Exercise
Retype the records below exactly as they stand, but with no images.

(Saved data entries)
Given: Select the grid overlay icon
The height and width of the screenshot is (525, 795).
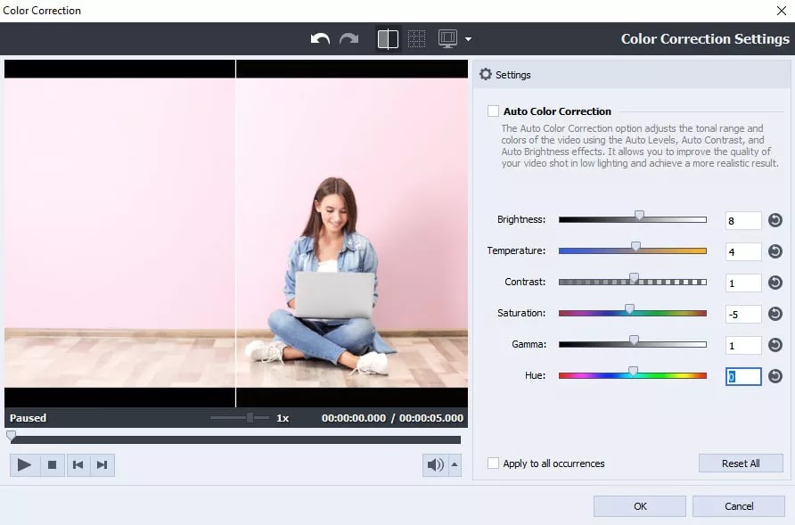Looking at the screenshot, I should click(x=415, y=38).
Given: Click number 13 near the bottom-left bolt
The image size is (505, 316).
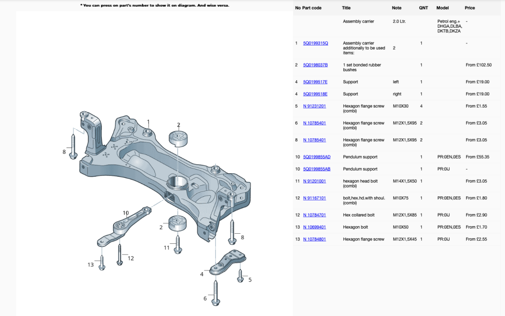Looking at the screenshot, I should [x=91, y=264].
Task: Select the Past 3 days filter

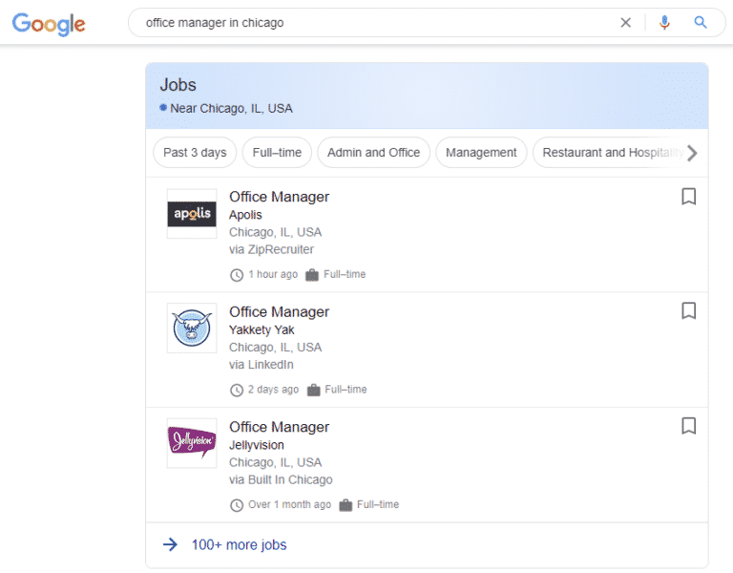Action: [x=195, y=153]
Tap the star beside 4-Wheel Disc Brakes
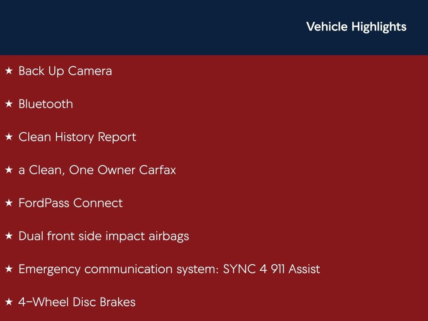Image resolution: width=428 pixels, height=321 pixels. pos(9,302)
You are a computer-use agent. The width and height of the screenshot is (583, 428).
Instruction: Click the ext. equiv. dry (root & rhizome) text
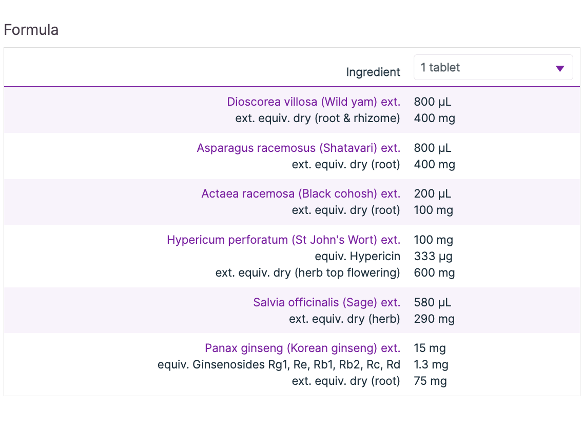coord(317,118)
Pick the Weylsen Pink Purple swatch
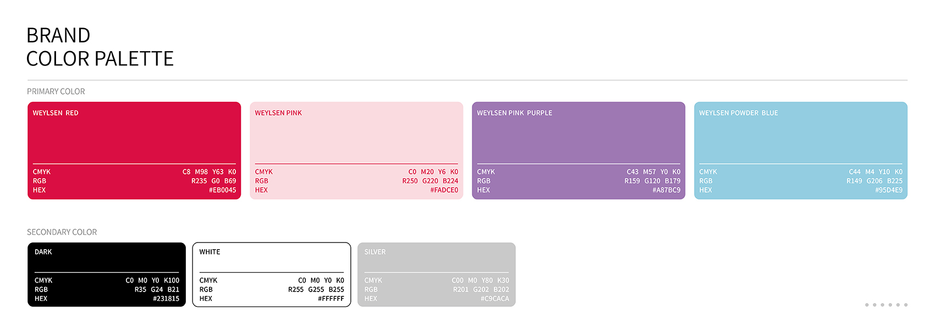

Answer for this exercise
Given: Select the grid overlay icon
The height and width of the screenshot is (525, 795).
Looking at the screenshot, I should click(x=415, y=38).
Given: Click number 13 near the bottom-left bolt
The image size is (505, 316).
Looking at the screenshot, I should [x=91, y=264].
Task: Select the Past 3 days filter

Action: [x=195, y=153]
Tap the star beside 4-Wheel Disc Brakes
Image resolution: width=428 pixels, height=321 pixels. pos(9,302)
You are a computer-use agent. The width and height of the screenshot is (583, 428).
Instruction: Click the ext. equiv. dry (root & rhizome) text
coord(317,118)
Pick the Weylsen Pink Purple swatch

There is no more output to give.